« C’est un grand classique
que j’étais allé voir à la Comédie Française, me dit-il. Remarquablement bien
joué, je ne sais plus par qui : « On ne badine pas avec
l’amour », « badine » pour les initiés.
Ah Musset ! Ses amours
passionnées et tourmentées avec George Sand.
Ah le romantisme ! Ah les
sentiments amoureux à leur paroxysme ! Ah leur inévitable escorte :
le désir, la séduction, la jalousie, le mensonge, l’orgueil, le déchirement,…la
mort.
Ah Musset, comme tu incarnas les
rêves et les impulsions de la jeunesse, le mal du siècle,… !
Mais l’année où tu écrivis la
merveilleuse pièce « Les caprices de Marianne », tu te lâchas en
épanchant un cœur envahi par la débauche. Tu fis mourir l’amour au contact du
vice. Tu plongeas ta plume dans le dérèglement des sens pour rédiger ce petit
chef-d’œuvre de prose érotique, ou plutôt, salace et pornographique, qu’est
l’histoire de la comtesse Gamiani.
Oh Musset !»
En voici un extrait :
« La supérieure, que
j’appellerai maintenant Sainte, était la fille d’un capitaine de vaisseau. Sa
mère, femme d’esprit et de raison, l’avait élevée dans tous les principes de la
sainte religion, ce qui n’empêcha pas que le tempérament de la jeune Sainte ne
se développât de très bonne heure. Dès l’âge de douze ans, elle ressentait des
désirs insupportables, qu’elle cherchait à satisfaire par tout ce qu’un
imagination ignorante peut inventer de plus bizarre. La malheureuse se
travaillait chaque nuit : ses doigts insuffisants gaspillaient en pure
perte sa jeunesse et sa santé. Un jour, elle aperçut deux chiens qui
s’accouplaient. Sa curiosité lubrique observa si bien le mécanisme et l’action
de chaque sexe, qu’elle comprit mieux désormais ce qui lui manquait. Sa science
acheva son supplice. Vivant dans une maison solitaire, entourée de vieilles
servantes, sans jamais voir un homme,pouvait-elle espérer de rencontrer cette
flèche animée, si rouge, si rapide, qui l’avait si fort émerveillée et qu’elle
supposait devoir exister pareillement pour la femme ? A force de se
tourmenter l’esprit, ma nymphomane se remémora que le singe est, de tous les
animaux, celui qui ressemble le plus à l’homme.
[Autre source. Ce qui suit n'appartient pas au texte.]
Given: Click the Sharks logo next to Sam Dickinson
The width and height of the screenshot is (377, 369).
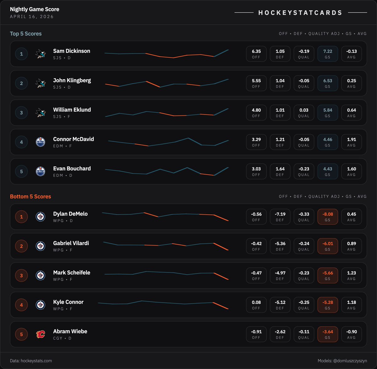Looking at the screenshot, I should (40, 53).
Son père avait précisément un
superbe orang-outang. Elle courut le voir, l’étudier, et comme elle restait
longtemps à l’examiner, l’animal, échauffé sans doute par la présence d’une
jeune fille, se développa tout à coup de la manière la plus brillante. Sainte
se mit à bondir de joie. Elle trouvait enfin ce qu’elle cherchait tous les jours,
ce qu’elle rêvait chaque nuit. Son idéal lui apparaissait réel et palpable.
Pour comble d’enchantement, l’indicible joyau s’élançait plus ferme, plus
ardent, plus menaçant qu’elle ne l’eût jamais ambitionné. Ses yeux le
dévoraient. Le singe s’approcha, se pendit aux barreaux et s’agita si bien que
la pauvre Sainte en perdit la tête. Poussée par sa folie, elle force un des
barreaux de la cage et pratique un espace facile que la lubrique bête met de
suite à profit. Huit pouces francs, bien prononcés, saillaient à ravir. Tant de
richesse épouvanta d’abord notre pucelle. Toutefois, le diable la pressant,
elle osa voir de plus près ; sa main toucha, caressa. Le singe tressaillit
à tout rompre ; sa grimace était horrible. Sainte, effrayée, crut voir
Satan devant elle. La peur la retint. Elle allait se retirer lorsqu’un dernier
regard sur la flamboyant amorce réveille tous se désirs. Elle s’enhardit
aussitôt, relève ses jupes d’un air décidé et marche bravement à reculons, le
dos penché vers la pointe redoutable. La lutte s’engage, les coups se portent,
la bête devient l’égale de l’homme. Sainte est embestialisée, dévirginisée,
ensinginée ! Sa joie, ses transports éclatent en une gamme de
« Oh ! » et de « Ah ! », mais sur un ton si élevé
que la mère l’entend, accourt, et vous surprend sa fille bien nettement
enchevillée, se tortillant, se débattant et déjectant son âme ! »
Gamiani ou deux
nuits d’excès ─ Alfred de Musset ─ 1833
NB Peut-être aurait-il fallu une illustration, mais je n'en ai pas.